В комнате наступила тишина. Мать и сын смотрели друг на друга и то ли оба не решались продолжить разговор, то ли каждый из них ждал, что другой заговорит первым. Это был уже далеко не первый случай, когда в семье Амундсенов говорили о медицине — Ханна всегда мечтала, чтобы хоть один из ее сыновей не шел по пути отца, ее любимого Йенса, посвятившего свою жизнь морю и кораблям. Как ей хотелось, чтобы кто-нибудь из них выучился на врача и стал "по-настоящему уважаемым", образованным человеком!
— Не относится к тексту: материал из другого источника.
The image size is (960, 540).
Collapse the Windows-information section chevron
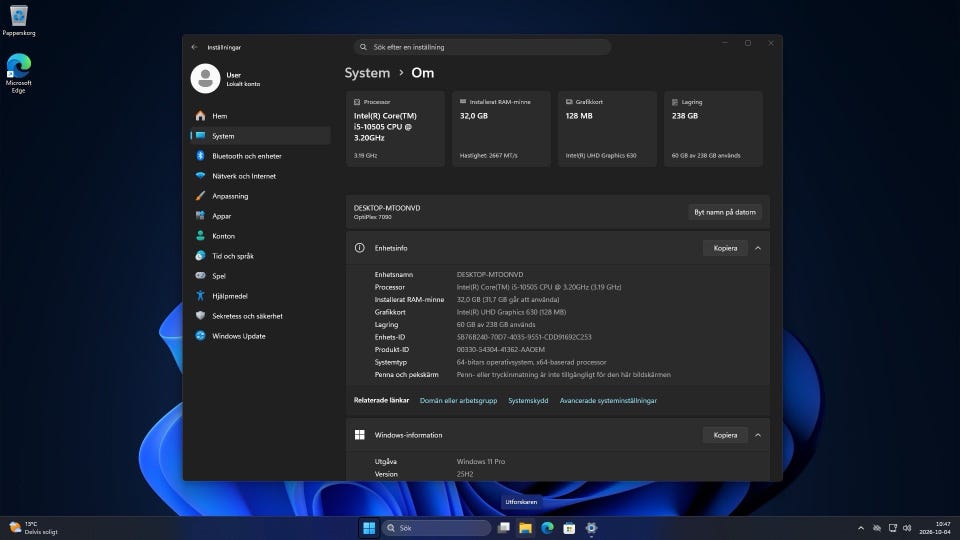coord(758,435)
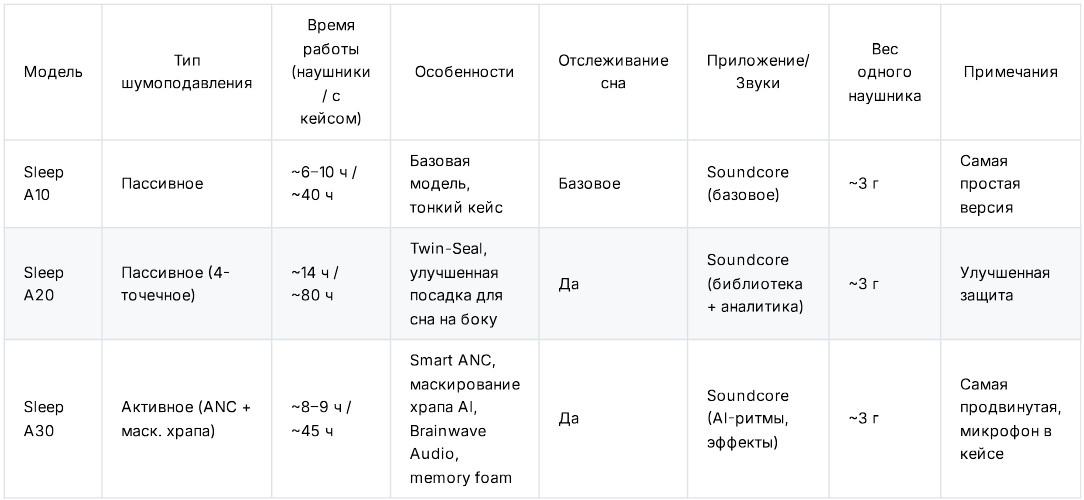Viewport: 1084px width, 500px height.
Task: Click the "Вес одного наушника" header
Action: click(x=884, y=72)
Но младшее поколение этого семейства ее желания не разделяло: вырастая и оканчивая школу, сыновья один за другим уезжали из столицы и начинали успешно заниматься чем угодно, но только не науками и не медициной. Даже Леон, самый тихий и скромный из четырех братьев, которому вся семья еще в детстве дала прозвище "Ягненочек", вел теперь дела у какого-то коммерсанта и почти не бывал дома, лишь время от времени посылая Ханне и Руалу заработанные деньги. Не у всех братьев дела шли гладко, иногда от них подолгу не было вообще никаких вестей, однако в целом каждый из них смог добиться, чего хотел, и возвращаться в Христианию старшие Амундсены не спешили. И мать, прекрасно понимая, что в их жизни она уже ничего не сможет изменить, все свои надежды возлагала теперь на младшего сына, Руала. А Руал все это время тайно мечтал о морских путешествиях…
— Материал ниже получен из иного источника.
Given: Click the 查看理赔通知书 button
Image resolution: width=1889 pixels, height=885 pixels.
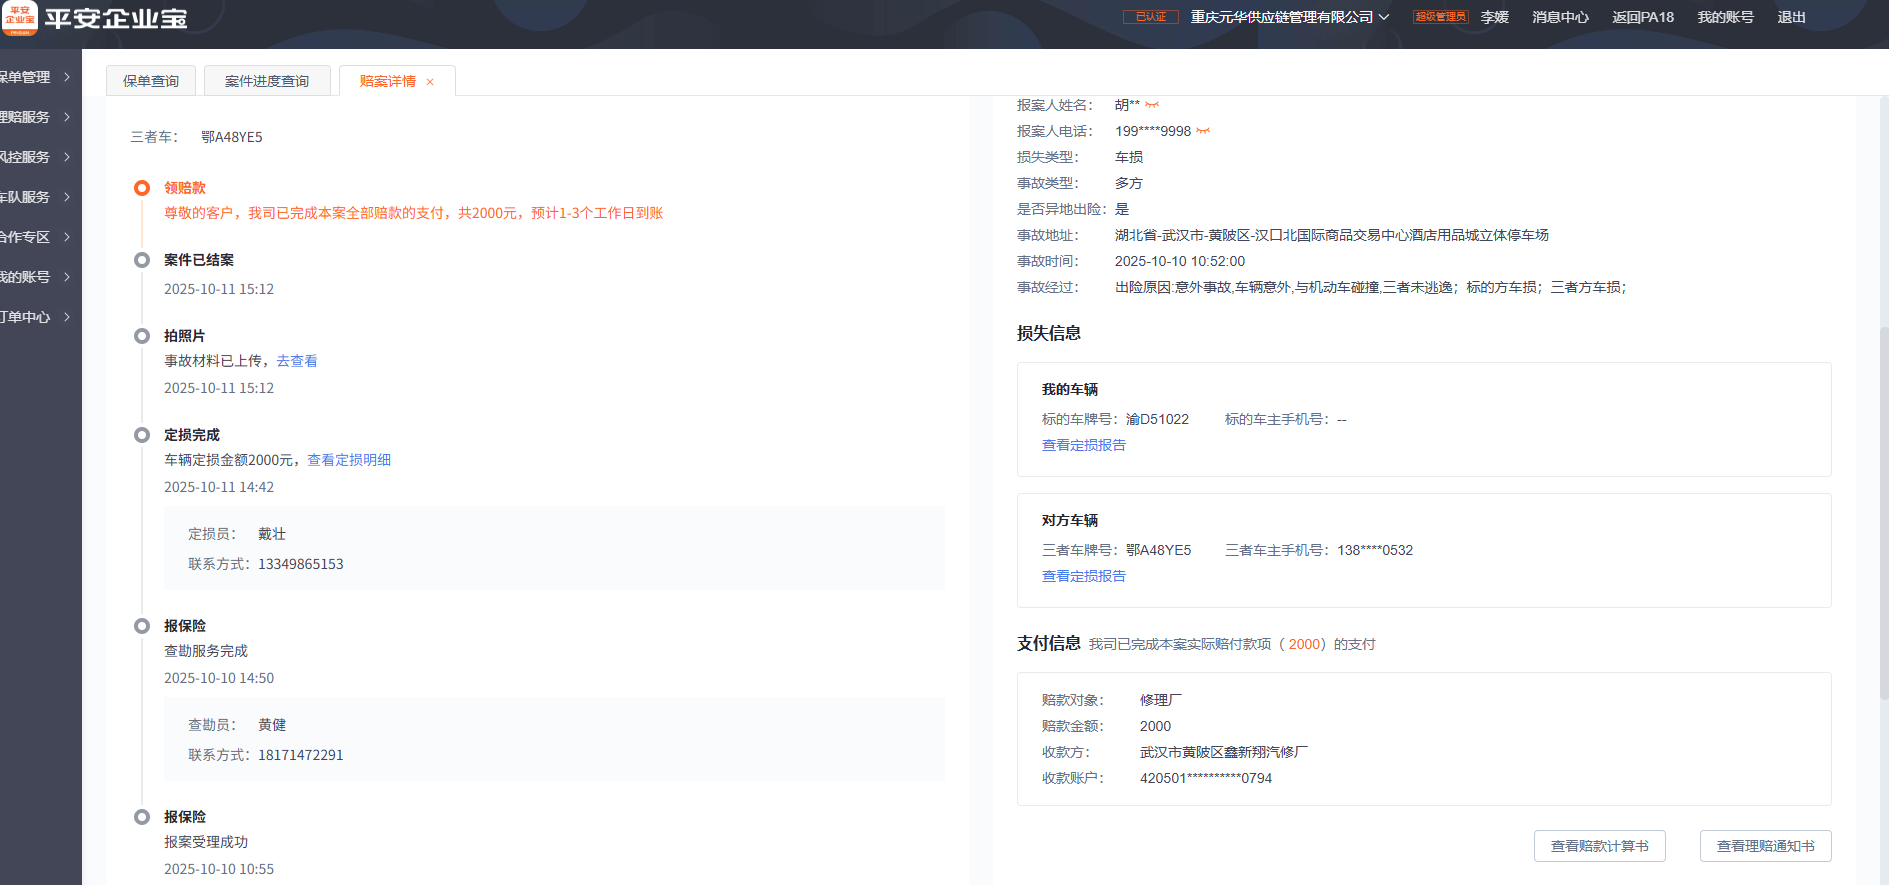Looking at the screenshot, I should click(x=1765, y=846).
…И со страхом ждал, когда наступит тот решительный разговор с матерью, во время которого он откажется от совершенно не нужной ему медицины. Теперь же, когда этот разговор наступил, он с изумлением понял, что не находит слов для того, чтобы начать возражать и доказывать свою правоту. Вместо этого он почему-то вспомнил, как мать провожала его старших братьев и какой непроницаемо-мрачный бывал у нее вид после отъезда каждого из них. А потом ему вдруг представилось, что когда-нибудь она вот так же проводит его, строгим голосом пожелает ему удачи, в последний раз поворчит о том, что лучше бы ему было пойти в университет, и вернется домой. И будет с таким же спокойным, но бесконечно несчастным лицом ходить по комнатам. В полном одиночестве.
— Я бы все-таки хотела, чтобы ты как следует об этом подумал, — вновь заговорила пожилая женщина суровым тоном. — Учеба в университете сделает тебя солидным человеком. И ты сможешь жить здесь, дома, а не болтаться по свету неизвестно где. Подумай еще, пока у тебя есть время.
И опять в ее голосе промелькнули едва заметные просительные нотки. Руал сжал губы и опустил глаза. Как бы там ни было, а ведь он — единственный оставшийся в их семье мужчина, а мать — слабая женщина. Значит — ему и нести за нее ответственность, хоть он и самый младший из братьев. Нансен и Франклин, Гренландия и Северный полюс, льды и снега, в которых он мечтал побывать и которые пять минут назад казались ему такими близкими, вновь отодвинулись в невообразимую даль и скрылись в тумане. Он снова посмотрел Ханне в лицо, крепко сжал ее руку и слегка улыбнулся:
— Да, мама, я сделаю, как ты хочешь — пойду учиться медицине.